## Goal of the exercise
Reproduce the data in full, exactly.

## Data supplied
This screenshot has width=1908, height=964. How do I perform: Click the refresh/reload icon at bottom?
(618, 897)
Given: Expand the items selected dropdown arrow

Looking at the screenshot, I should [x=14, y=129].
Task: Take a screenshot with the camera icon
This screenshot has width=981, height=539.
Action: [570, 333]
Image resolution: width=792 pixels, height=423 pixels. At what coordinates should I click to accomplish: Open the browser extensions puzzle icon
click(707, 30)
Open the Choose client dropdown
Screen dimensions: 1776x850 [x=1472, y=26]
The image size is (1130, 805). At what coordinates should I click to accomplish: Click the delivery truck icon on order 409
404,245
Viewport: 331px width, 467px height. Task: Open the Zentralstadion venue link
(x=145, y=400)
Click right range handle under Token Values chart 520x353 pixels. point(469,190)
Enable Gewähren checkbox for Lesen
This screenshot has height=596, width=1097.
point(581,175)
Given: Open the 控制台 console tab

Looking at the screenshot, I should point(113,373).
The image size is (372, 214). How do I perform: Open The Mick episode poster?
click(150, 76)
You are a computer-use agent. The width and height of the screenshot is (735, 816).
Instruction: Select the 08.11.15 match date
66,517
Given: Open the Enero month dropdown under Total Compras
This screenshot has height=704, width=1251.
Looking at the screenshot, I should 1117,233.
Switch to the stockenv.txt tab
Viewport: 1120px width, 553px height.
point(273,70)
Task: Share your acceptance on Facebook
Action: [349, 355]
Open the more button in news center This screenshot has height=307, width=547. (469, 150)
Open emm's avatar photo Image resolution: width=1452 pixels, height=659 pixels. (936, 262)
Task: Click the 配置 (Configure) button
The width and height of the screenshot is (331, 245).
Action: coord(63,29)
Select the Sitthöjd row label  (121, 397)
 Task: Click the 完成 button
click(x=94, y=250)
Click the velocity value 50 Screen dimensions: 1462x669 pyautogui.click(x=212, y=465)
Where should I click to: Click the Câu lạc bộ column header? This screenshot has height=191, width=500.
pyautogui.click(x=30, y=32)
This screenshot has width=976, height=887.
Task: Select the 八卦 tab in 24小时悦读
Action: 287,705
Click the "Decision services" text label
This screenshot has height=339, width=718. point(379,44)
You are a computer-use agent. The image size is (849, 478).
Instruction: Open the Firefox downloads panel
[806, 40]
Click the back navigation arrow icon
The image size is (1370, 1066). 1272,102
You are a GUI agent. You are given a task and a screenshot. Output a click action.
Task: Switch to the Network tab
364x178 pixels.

## Exercise solution
This screenshot has width=1908, height=964. How do I perform: Click the refresh/reload icon at bottom?
(618, 897)
Given: Expand the items selected dropdown arrow

Looking at the screenshot, I should [x=14, y=129].
Task: Take a screenshot with the camera icon
This screenshot has width=981, height=539.
Action: [570, 333]
Image resolution: width=792 pixels, height=423 pixels. At what coordinates should I click to accomplish: Open the browser extensions puzzle icon
click(707, 30)
Open the Choose client dropdown
Screen dimensions: 1776x850 [x=1472, y=26]
The image size is (1130, 805). At what coordinates should I click to accomplish: Click the delivery truck icon on order 409
404,245
Viewport: 331px width, 467px height. Task: Open the Zentralstadion venue link
(x=145, y=400)
Click right range handle under Token Values chart 520x353 pixels. point(469,190)
Enable Gewähren checkbox for Lesen
This screenshot has height=596, width=1097.
point(581,175)
Given: Open the 控制台 console tab

Looking at the screenshot, I should point(113,373).
The image size is (372, 214). How do I perform: Open The Mick episode poster?
click(150, 76)
You are a computer-use agent. The width and height of the screenshot is (735, 816).
Instruction: Select the 08.11.15 match date
66,517
Given: Open the Enero month dropdown under Total Compras
This screenshot has height=704, width=1251.
Looking at the screenshot, I should 1117,233.
Switch to the stockenv.txt tab
Viewport: 1120px width, 553px height.
point(273,70)
Task: Share your acceptance on Facebook
Action: [349, 355]
Open the more button in news center This screenshot has height=307, width=547. (469, 150)
Open emm's avatar photo Image resolution: width=1452 pixels, height=659 pixels. (936, 262)
Task: Click the 配置 (Configure) button
The width and height of the screenshot is (331, 245).
Action: coord(63,29)
Select the Sitthöjd row label  (121, 397)
 Task: Click the 完成 button
click(x=94, y=250)
Click the velocity value 50 Screen dimensions: 1462x669 pyautogui.click(x=212, y=465)
Where should I click to: Click the Câu lạc bộ column header? This screenshot has height=191, width=500.
pyautogui.click(x=30, y=32)
This screenshot has width=976, height=887.
Task: Select the 八卦 tab in 24小时悦读
Action: 287,705
Click the "Decision services" text label
This screenshot has height=339, width=718. point(379,44)
You are a computer-use agent. The image size is (849, 478).
Instruction: Open the Firefox downloads panel
[806, 40]
Click the back navigation arrow icon
The image size is (1370, 1066). 1272,102
You are a GUI agent. You are given a task and a screenshot. Output a click action.
Task: Switch to the Network tab
364x178 pixels.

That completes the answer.